C++ gurus and C magicians already have invested too deep into their languages to throw everything away and start from zero.

For example I love Rust and play occasionally with it, but for the time being C++ is my native language on the job when I need to use a native language outside .NET or JVM.

I know it since the C++ARM "standard" and we depend on standard OS tooling that Rust is still catching up with.

The day will come when our customers will be able to do mixed debugging between JVM/.NET and Rust. Or produce COM as easy as C++ compilers do.

But these are things that beginners in systems programming aren't usually doing.

1 comments

As a C magician, rust provides too many clear improvements over C to ignore it. I certainly don't feel like I am 'throwing everything away and starting from zero,' as much of my C (and other language) knowledge transfers over to rust.

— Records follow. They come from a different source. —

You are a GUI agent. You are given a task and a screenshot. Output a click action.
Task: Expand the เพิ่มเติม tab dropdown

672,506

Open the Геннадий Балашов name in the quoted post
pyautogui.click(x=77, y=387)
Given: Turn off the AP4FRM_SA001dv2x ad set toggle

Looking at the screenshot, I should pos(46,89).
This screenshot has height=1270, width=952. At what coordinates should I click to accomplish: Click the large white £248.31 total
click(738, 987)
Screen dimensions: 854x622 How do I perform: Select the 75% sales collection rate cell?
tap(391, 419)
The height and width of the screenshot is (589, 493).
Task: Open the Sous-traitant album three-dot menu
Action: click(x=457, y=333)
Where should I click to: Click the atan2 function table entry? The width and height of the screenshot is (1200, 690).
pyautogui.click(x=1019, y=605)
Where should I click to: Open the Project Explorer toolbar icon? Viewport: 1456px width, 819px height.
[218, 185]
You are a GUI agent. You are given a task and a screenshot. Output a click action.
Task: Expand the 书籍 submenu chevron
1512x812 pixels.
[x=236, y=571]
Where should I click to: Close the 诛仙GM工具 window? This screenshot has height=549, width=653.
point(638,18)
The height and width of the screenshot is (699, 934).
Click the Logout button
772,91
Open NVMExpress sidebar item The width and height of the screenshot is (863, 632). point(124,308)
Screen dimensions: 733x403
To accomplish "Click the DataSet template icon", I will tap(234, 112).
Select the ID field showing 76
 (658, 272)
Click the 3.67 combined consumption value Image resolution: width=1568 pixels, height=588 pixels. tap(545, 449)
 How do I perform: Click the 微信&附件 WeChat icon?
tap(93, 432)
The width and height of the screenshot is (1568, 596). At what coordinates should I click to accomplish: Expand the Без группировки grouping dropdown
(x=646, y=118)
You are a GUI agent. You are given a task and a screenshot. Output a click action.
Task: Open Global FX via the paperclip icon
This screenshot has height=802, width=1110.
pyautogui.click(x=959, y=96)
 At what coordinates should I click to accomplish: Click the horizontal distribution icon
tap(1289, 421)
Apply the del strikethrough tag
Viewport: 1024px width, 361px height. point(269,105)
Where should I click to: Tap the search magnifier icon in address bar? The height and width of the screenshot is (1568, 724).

I'm not a C++ guru, but I think modern C++ is powerful enough that it doesn't feel lacking in features compared to rust, like C does. There is less of a draw for seasoned C++ programmers.

Rust seems to be gaining a lot of momentum and I am becoming more and more confident that it will be regarded as a major language for embedded and general systems programming and possibly even a successor to C.

For me C was already lacking when I got to learn it in 1992 , because by then I was quite comfortable with Turbo Pascal 6.0.

Just check the feature list and type safety differences. The only advantage from C was being less fragmented than Pascal dialects.

So I became a C++ hipster (if that would be a thing in the 90's).

We used to have the same heat from C guys that C# and other language users nowadays have from systems languages.

Hence why I am always supportive of new programming languages that target the same use cases.